Romer may not be able to prevent So Sure from appealing to people outside her home of Boulder. It is music that she kept in heart from the time of her youth growing up in Brooklyn, New York with the bonus ingredient of a contemporary slant in the timeless classics. The old adage that you can take the girl of the city, but you can’t take the city out of the girl holds true for Romer who responds, "I agree whole heartedly with that line. Brooklyn is in my soul playing ball in the yards, riding the trains, experiencing a rich cultural community, apartment building dwelling, and Prospect Park, the Botanic Gardens are all part of my most vivid memories. Brooklyn’s New York City’s rhythm, tempo and sounds had a creative effect on me. When I go back, I feel at home as if I’d never left. I still enjoy visiting my favorite places groceries, restaurants, friends, etc. Growing up in Brooklyn made me tough when it comes to making my way in the world. I learned to be comfortable with people of all cultural backgrounds and to communicate to get my needs met."

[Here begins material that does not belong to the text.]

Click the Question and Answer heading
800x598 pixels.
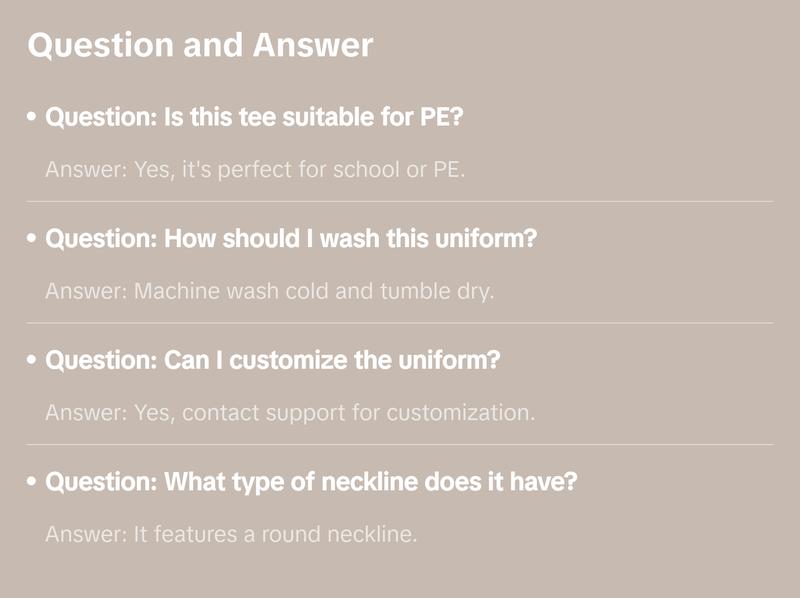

It is the town that planted the roots in Meryl Romer to never stop believing in herself and what she could achieve with some effort; and then believe that the pieces will fall into their rightful places, which is what happened for the recording of her debut album, So Sure. A simple timeless lyric like, "Don’t stop believing" might be over-used, but it still holds true today and has worked like magic in Meryl Romer‘s life.